§ Brief: Each record below should be returned word for word, with no pictures included.

Records from a data source:

========

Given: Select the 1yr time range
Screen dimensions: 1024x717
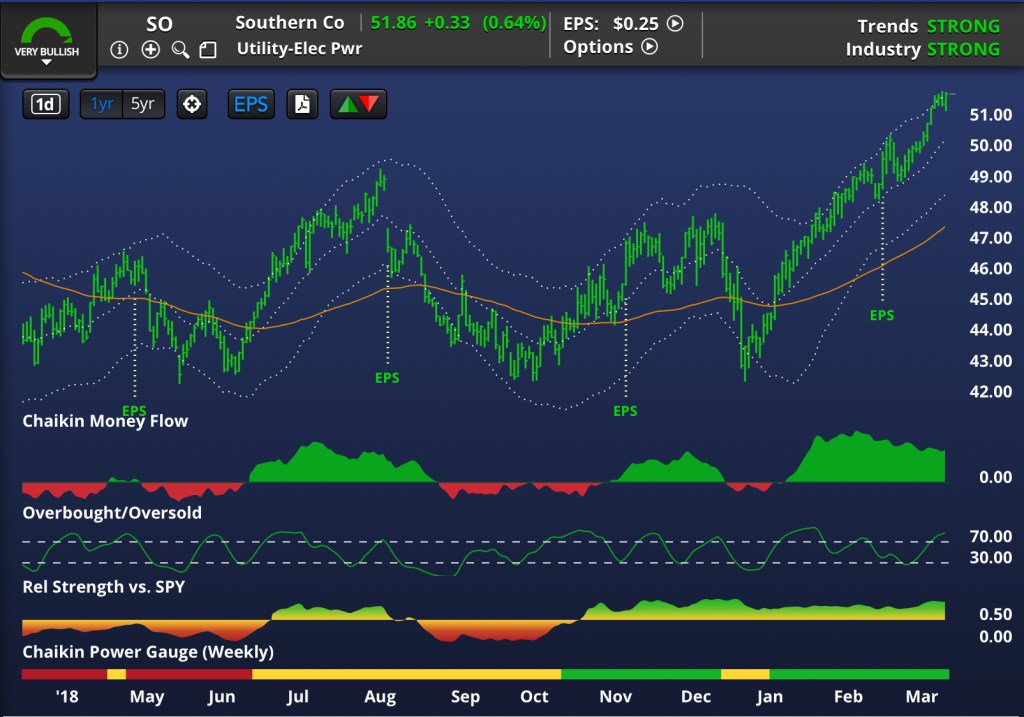Looking at the screenshot, I should pyautogui.click(x=102, y=104).
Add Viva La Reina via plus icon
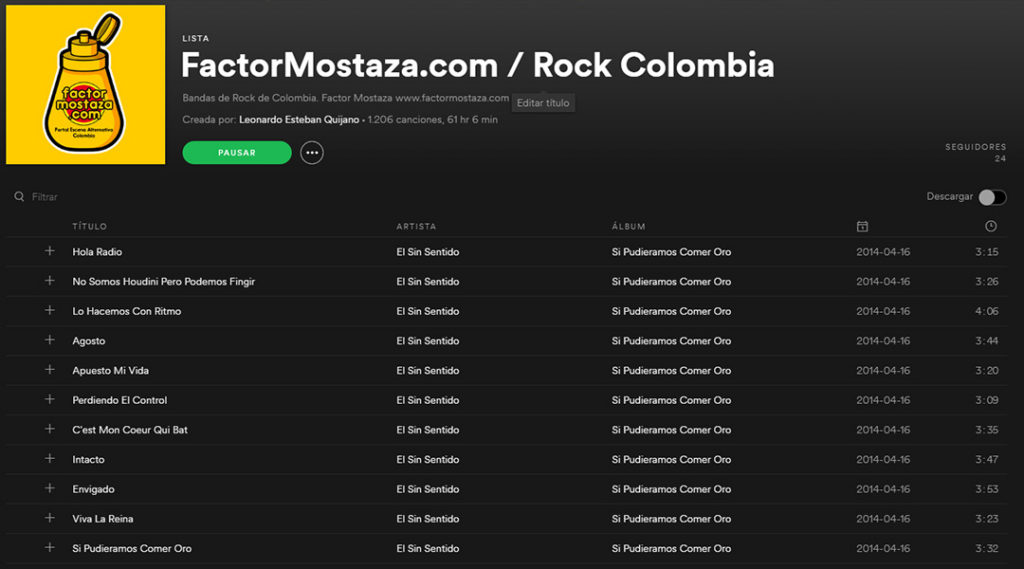Viewport: 1024px width, 569px height. [50, 518]
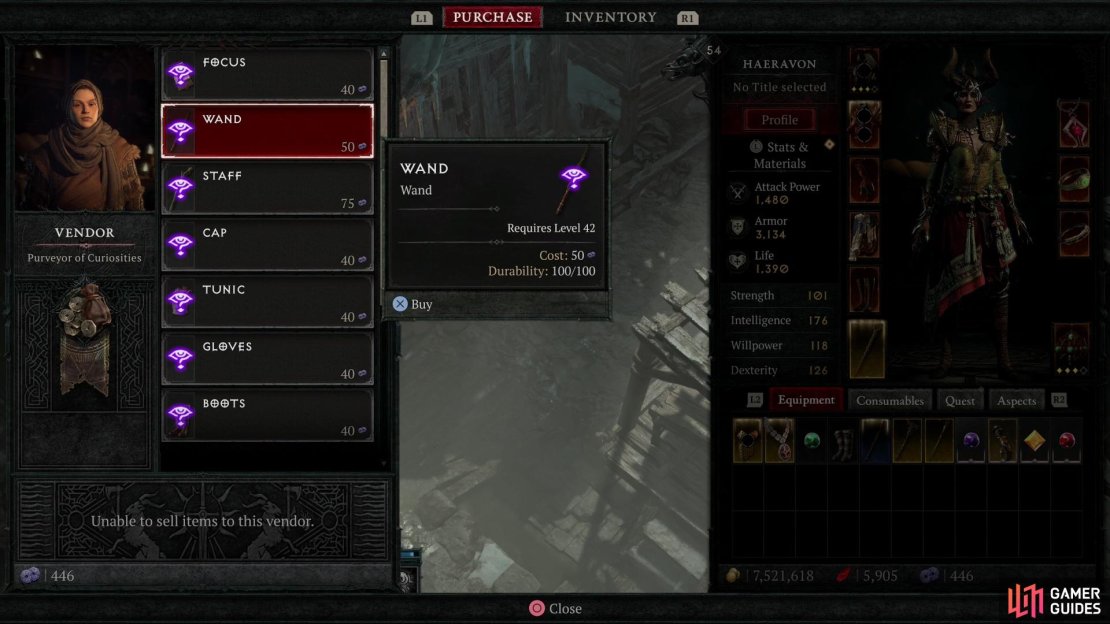Choose the Cap vendor item

(267, 245)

========

§ Finished task:
Given: Select the 1yr time range
Screen dimensions: 1024x717
Looking at the screenshot, I should pyautogui.click(x=102, y=104).
Add Viva La Reina via plus icon
Viewport: 1024px width, 569px height. [50, 518]
Choose the Cap vendor item

(267, 245)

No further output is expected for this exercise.